Sassy Mom invited me to join the weekend photo meme/linky group she started and here I am, happy to oblige. Saturday started out quiet and ended with me wanting to burrow my face under my neckline (which, if done, would have only resulted in exposure of an expanse of stretchmarks and rolls of fat otherwise known as my tummy). Husband got home late and instead of heading on to Greenhills as planned, we ended up at a nearby mall for dinner and playground time for Marguerite (rainy season means diminished outdoor playground fun, so we make do with the indoor variety). Anyway, here are pictures from dinner, but not counting Marguerite knocking over a glass of mango juice and asking to go to the bathroom three times (oh and she got some honey mustard on her middle finger and ended up flipping off everybody in the vicinity for about two minutes - Mark naturally had to take a picture), it was really pretty uneventful. Look:
And then off we went to a playground, a place where I intend never to show my face again. Unlike other places, this one allowed children Marguerite's age to play unaccompanied. I wanted to see if Marguerite would be fine without my usual supervision, so I sent her off to play and parked myself in the waiting area where I could still watch and intervene if such a need arose. There were some close calls with an unpleasant older boy (no prejudice here; the boy had skirmish after skirmish piled on top of other skirmishes), but the staff was pretty vigilant about stuff like that. What they or I didn't foresee was a little girl who climbed up to the loft (where the girly toys were - dressers, toy kitchens...) and decided to empty her bladder there without any warning whatsoever. We're talking about a little girl who has been trained for more than a year. A girl who in no uncertain terms tells you that she wants to pee or poo. I quickly took the said little girl to the restroom to change her and when we were done, she had every intention of going back to play. I told her that the playground was closing (it was close to 9pm) and proceeded to moan until the next day how embarrassed I was (out of M's earshot, of course). Mark -- well, my husband is made of tougher mettle and requires much more to give in to embarrassment - assured me that places like that expect to encounter accidents like that, but I was all - that's why I should have gone in with her... Hanyway... I've been known to flog myself over smaller matters, soo...
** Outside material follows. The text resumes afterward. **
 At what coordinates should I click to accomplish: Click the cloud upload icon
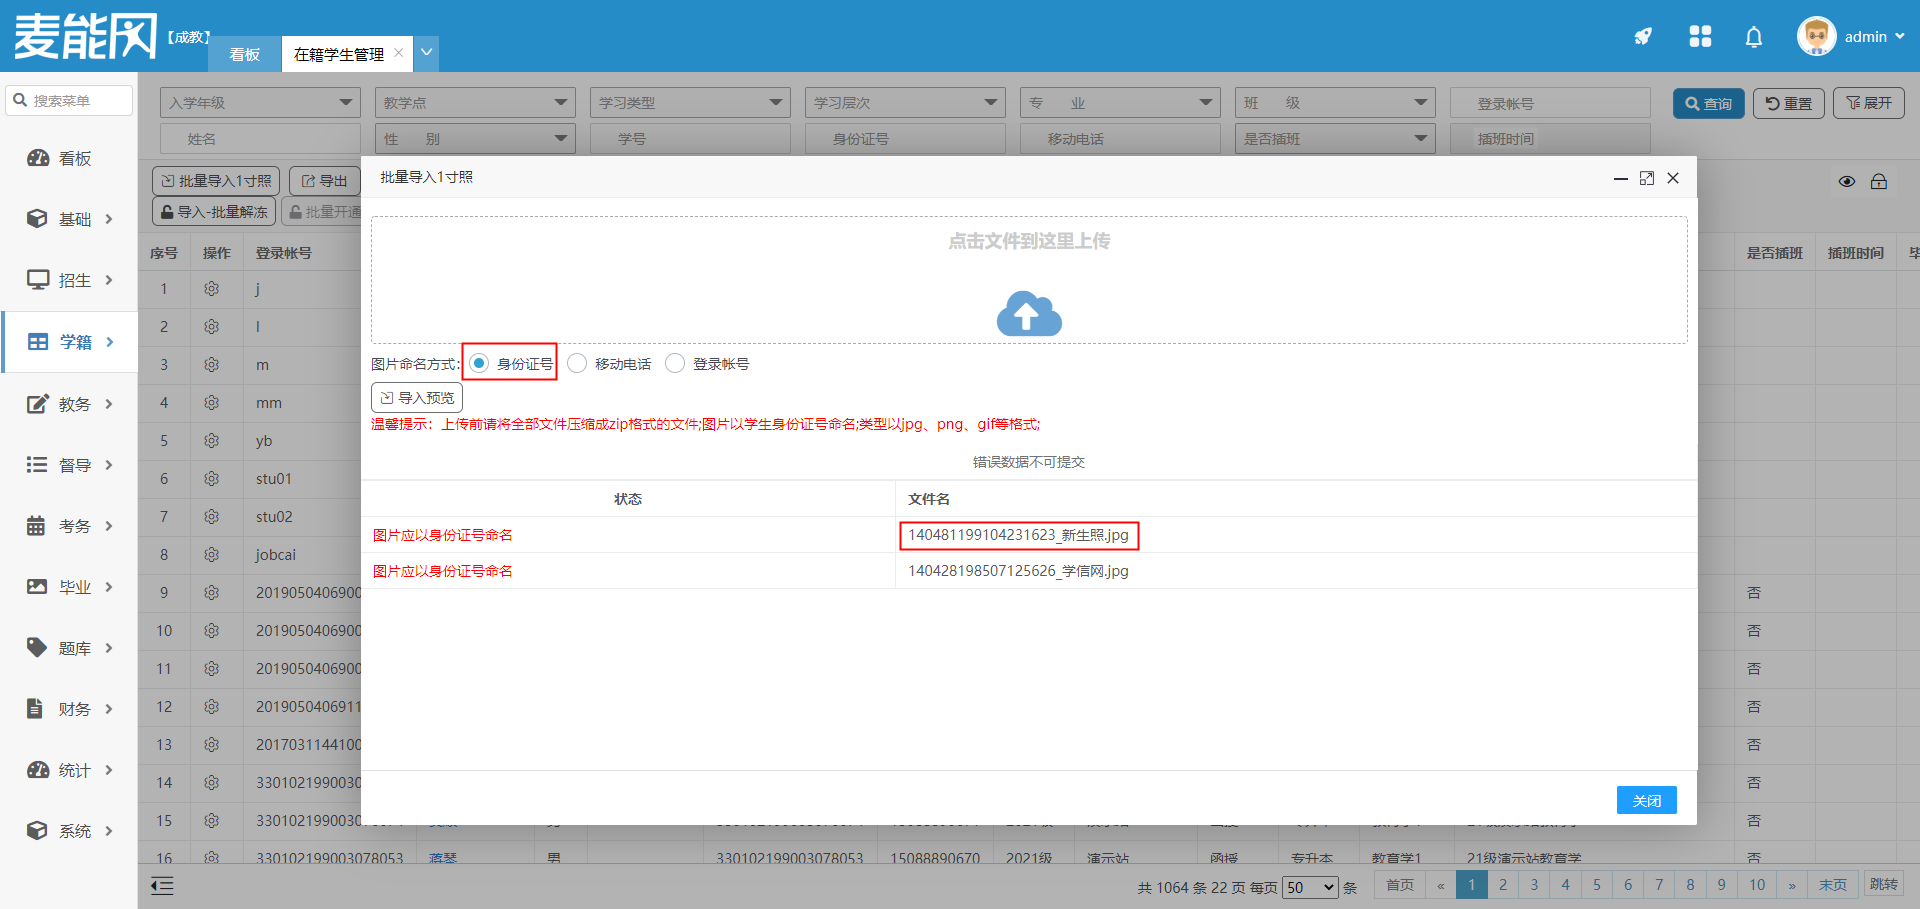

Sunday, it was off to church as usual. The worship part was particularly beautiful and moving, so naturally I cried my eyes out, forgetting that I had non-waterproof mascara on (since Marguerite hid the waterproof ones in some obscure location) and afterward had to wipe my black streaked face, but not before Marguerite got a load of it and gave her commentary, "You look like a monster, Mommy." My mom who was seated next to us started laughing her head off. Marguerite thought it necessary to repeat her statement - twice, at that - in case I missed it the first time. I just said, "Wow, thanks so much, Midge." Kids!
For the afternoon fellowship, our group shared tips and played a game. I was in charge of sharing natural alternatives. Mark took pictures but I looked especially frumpy, so I'm not posting any of those.
Afterward, the three of us headed to SM North where I met my HS classmates for a small reunion. When I was a junior, I transferred from a Catholic girls' school to a small Christian school where I made some really great friends. Here are some of them:
Mark and Marguerite left me there to continue Marguerite's prematurely aborted playground fun from the previous night. Here are pics from that. It was thankfully uneventful, save for Mark being told to get his grown-up butt off the slide.